----- Material provided -----

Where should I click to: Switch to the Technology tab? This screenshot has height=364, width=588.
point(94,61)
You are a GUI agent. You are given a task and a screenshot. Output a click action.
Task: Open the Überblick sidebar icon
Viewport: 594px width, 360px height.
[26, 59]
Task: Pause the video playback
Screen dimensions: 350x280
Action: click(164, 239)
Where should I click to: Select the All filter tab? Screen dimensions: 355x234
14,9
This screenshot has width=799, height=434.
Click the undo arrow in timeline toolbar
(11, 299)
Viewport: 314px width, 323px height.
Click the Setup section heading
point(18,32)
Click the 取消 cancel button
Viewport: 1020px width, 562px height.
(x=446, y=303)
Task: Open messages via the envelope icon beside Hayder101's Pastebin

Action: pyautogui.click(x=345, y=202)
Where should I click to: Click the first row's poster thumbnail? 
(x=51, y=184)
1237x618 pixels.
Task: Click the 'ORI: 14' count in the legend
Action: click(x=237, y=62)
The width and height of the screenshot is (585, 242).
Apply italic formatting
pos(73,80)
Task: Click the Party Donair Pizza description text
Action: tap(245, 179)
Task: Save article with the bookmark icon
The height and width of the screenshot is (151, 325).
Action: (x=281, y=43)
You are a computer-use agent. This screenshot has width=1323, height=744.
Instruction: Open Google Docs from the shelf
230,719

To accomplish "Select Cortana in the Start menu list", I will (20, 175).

-----

**Problem statement:**
Every entry should be retyped exactly as it appears.

**Answer box:**
Where should I click to: Switch to the Technology tab? This screenshot has height=364, width=588.
point(94,61)
You are a GUI agent. You are given a task and a screenshot. Output a click action.
Task: Open the Überblick sidebar icon
Viewport: 594px width, 360px height.
[26, 59]
Task: Pause the video playback
Screen dimensions: 350x280
Action: click(164, 239)
Where should I click to: Select the All filter tab? Screen dimensions: 355x234
14,9
This screenshot has width=799, height=434.
Click the undo arrow in timeline toolbar
(11, 299)
Viewport: 314px width, 323px height.
Click the Setup section heading
point(18,32)
Click the 取消 cancel button
Viewport: 1020px width, 562px height.
(x=446, y=303)
Task: Open messages via the envelope icon beside Hayder101's Pastebin

Action: pyautogui.click(x=345, y=202)
Where should I click to: Click the first row's poster thumbnail? 
(x=51, y=184)
1237x618 pixels.
Task: Click the 'ORI: 14' count in the legend
Action: click(x=237, y=62)
The width and height of the screenshot is (585, 242).
Apply italic formatting
pos(73,80)
Task: Click the Party Donair Pizza description text
Action: tap(245, 179)
Task: Save article with the bookmark icon
The height and width of the screenshot is (151, 325).
Action: (x=281, y=43)
You are a computer-use agent. This screenshot has width=1323, height=744.
Instruction: Open Google Docs from the shelf
230,719

To accomplish "Select Cortana in the Start menu list", I will (20, 175).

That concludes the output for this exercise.